## WRITTEN REQUEST 1
Copy out the entries below word for word, the ones asking where on the screen to click, not the text on wireless sensor networks. Leave the pictures out of your copy.

BEGIN PASSAGE

The wireless sensor network consists of small pieces called nodes which are spread in wide area for sensing the event that occurring in this area. These sensing data is either treated in the same node or transmitted directly to other node or base station for more advanced processing. It is well-known that security side is the most important part for protecting this type of network because WSN is exposing for different type of attacks on : node, key and data.[1].

Security is a critical issue in the ad hoc network. The main two issues in ad hoc network are the authentication and key management [2]. Authentication is the determination and declaration of someone or something need to be involved in different types of matters. At the other hand, the verification of the sender and receiver is required as well. The node authentication and key management processes in the sensor network are considered in this research. Normally, the traditional authentication manners are not sufficient and efficient for wireless sensor network, therefore different research works have been introduced to propose new techniques. S. Raja Rajeswaril and V. Seenivasagam in [3] compared many authentication and key management protocols that concentrated on security in wireless sensor network (WSN). They produced a satisfactory comparison that filled the hunger of researchers. After these comparison, the authors of [4] solved the problem of malicious nodes in WSN network using light weight authentication and key management protocol by symmetric cryptographic primitives with (HMAC).

At the side, key management issue is also considered significantly influence in the scale of security of homogenous WSNs [5]. Based on this principles, the technique manage the generation of keys form adversary, while adversary and authentication have not had any information about the clef by using zero knowledge protocol, presented in [1],and [6]. In this protocol, the nodes observed the neighborhood nodes, then they collected their closets neighbored to obtain the network operation in normal mode. The authors of [9] followed the same procedure, presented in [6], in addition to gathering the statistical information of nodes and sent to base station sporadically. In [8], the authors improved user authentication protocol based on ECC for hierarchical WSN, They showed how ECC is suitable for this structure.

END PASSAGE
BEGIN RECORDS FOR PROCESSING

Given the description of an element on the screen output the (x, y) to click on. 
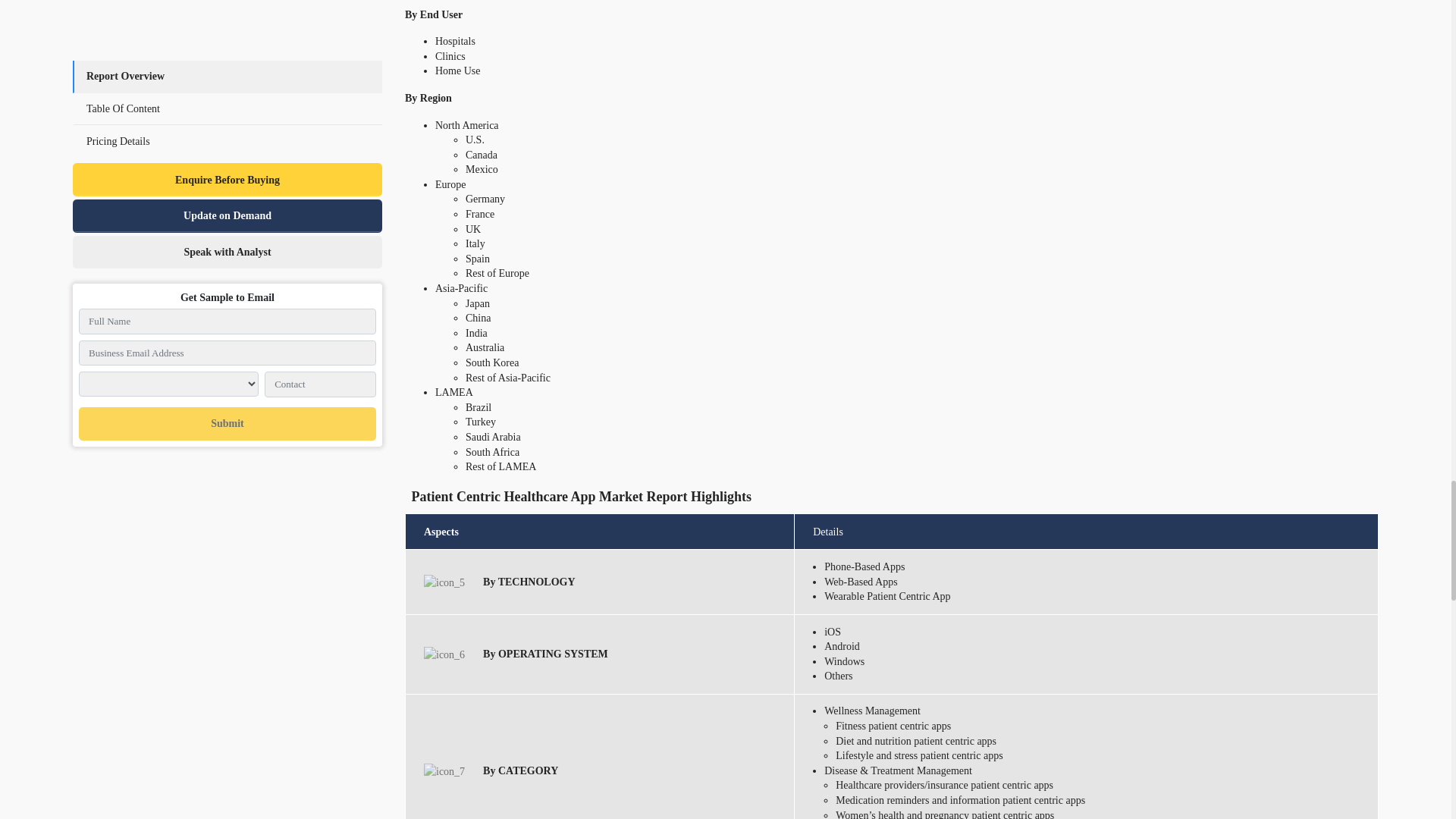
Patient Centric Healthcare App Market By OPERATING SYSTEM (443, 654)
Patient Centric Healthcare App Market By TECHNOLOGY (443, 582)
Patient Centric Healthcare App Market By CATEGORY (443, 771)
Given the description of an element on the screen output the (x, y) to click on. 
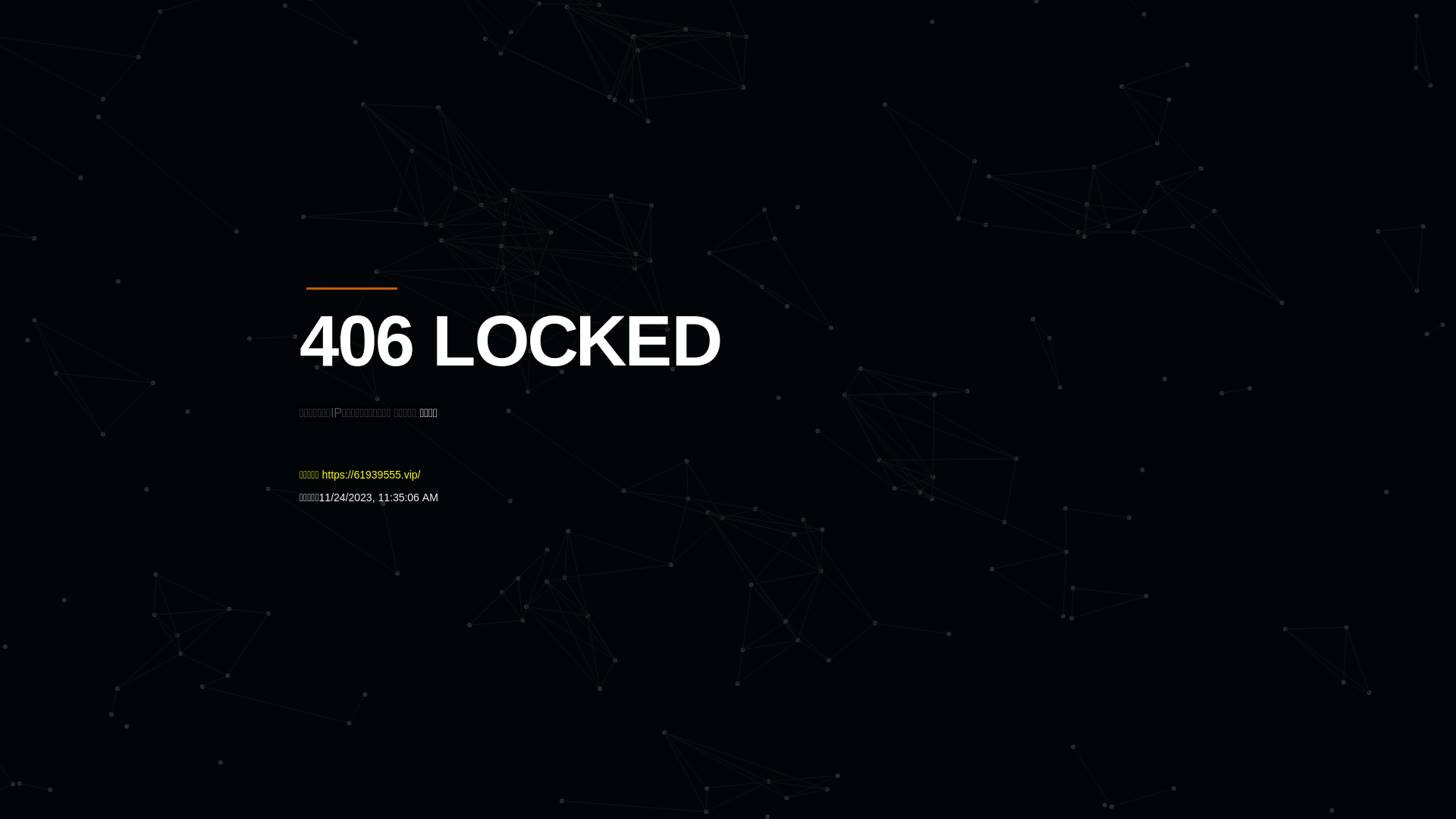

END RECORDS FOR PROCESSING

## WRITTEN REQUEST 2
According to the text on wireless sensor networks, what are the two main issues in an ad hoc network?

## EXERCISE SOLUTION 1
Given the description of an element on the screen output the (x, y) to click on. 
Patient Centric Healthcare App Market By OPERATING SYSTEM (443, 654)
Patient Centric Healthcare App Market By TECHNOLOGY (443, 582)
Patient Centric Healthcare App Market By CATEGORY (443, 771)
Given the description of an element on the screen output the (x, y) to click on. 

## EXERCISE SOLUTION 2
Authentication and key management.